__Source extract__.
GEORGE ARAKELIAN FARMS, INC., Petitioner, v. AGRICULTURAL LABOR RELATIONS BOARD, Respondent. UNITED FARM WORKERS OF AMERICA, AFL–CIO, Real Party in Interest.

No. E004846.

Decided: July 28, 1988

Rynn & Janosky and Lewis P. Janowsky, Newport Beach, for petitioner. Dressler & Quesenbery and Marion I. Quesenbery, Newport Beach, amici curiae on behalf of petitioner. Bernard L. Allamano, Executive Secretary and Fred A. Slimp II, Bd. Counsel, Sacramento, for respondent. M. Dave Stirling, Gen. Counsel of the Agricultural Labor Relations Bd., Sacramento, amicus curiae on behalf of respondent. Lyons, Macri–Ortiz, Schneider, Dunphy, & Camacho, Keene, and Silvia B. Viarnes, Sacramento, for real party in interest.

OPINION

In these original proceedings to review a decision of the California Agricultural Labor Relations Board (ALRB or Board), petitioner George Arakelian Farms, Inc., (Arakelian or petitioner) seeks to overturn the Board's order and decision of October 9, 1987, which denied its petition to reopen the record in 6 ALRB No. 28.   The purpose of the motion to reopen was to enable the Board to take evidence with reference to reconsidering the Board's imposition of make-whole relief for losses sustained by Arakelian's employees as a result of its refusal to bargain with real party in interest United Farm Workers of America, AFL–CIO (UFW or union), the employees' elected and certified representative.

__Supplied data__.
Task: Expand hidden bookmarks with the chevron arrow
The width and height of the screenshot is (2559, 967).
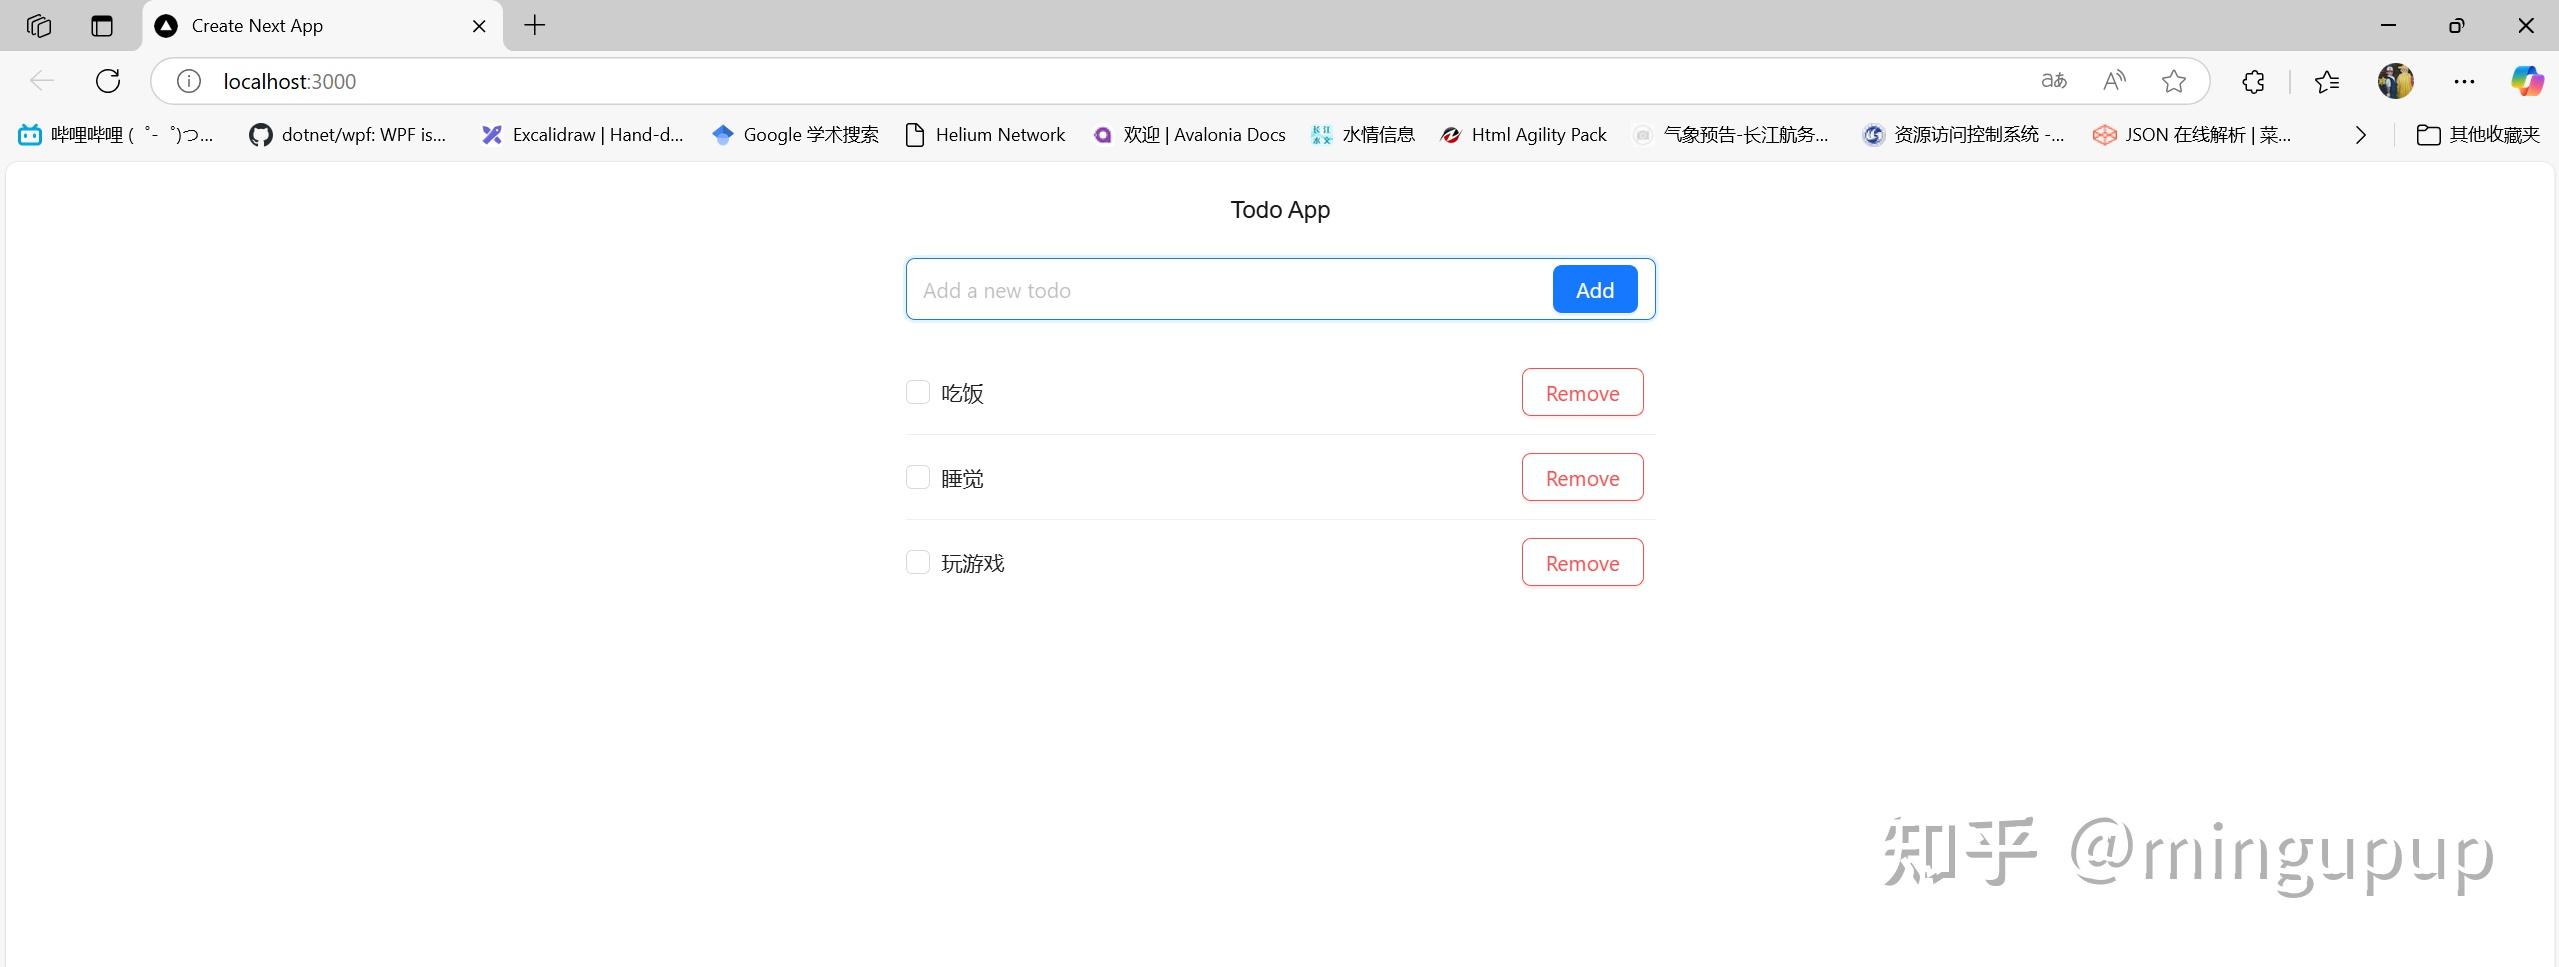Action: pyautogui.click(x=2361, y=134)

__Challenge__.
Revise everything in the court opinion from "In these original" down to "and certified representative.", putting "compensatory relief" in place of "make-whole relief". The data is separate from the court opinion.

__The solution__.
In these original proceedings to review a decision of the California Agricultural Labor Relations Board (ALRB or Board), petitioner George Arakelian Farms, Inc., (Arakelian or petitioner) seeks to overturn the Board's order and decision of October 9, 1987, which denied its petition to reopen the record in 6 ALRB No. 28.   The purpose of the motion to reopen was to enable the Board to take evidence with reference to reconsidering the Board's imposition of compensatory relief for losses sustained by Arakelian's employees as a result of its refusal to bargain with real party in interest United Farm Workers of America, AFL–CIO (UFW or union), the employees' elected and certified representative.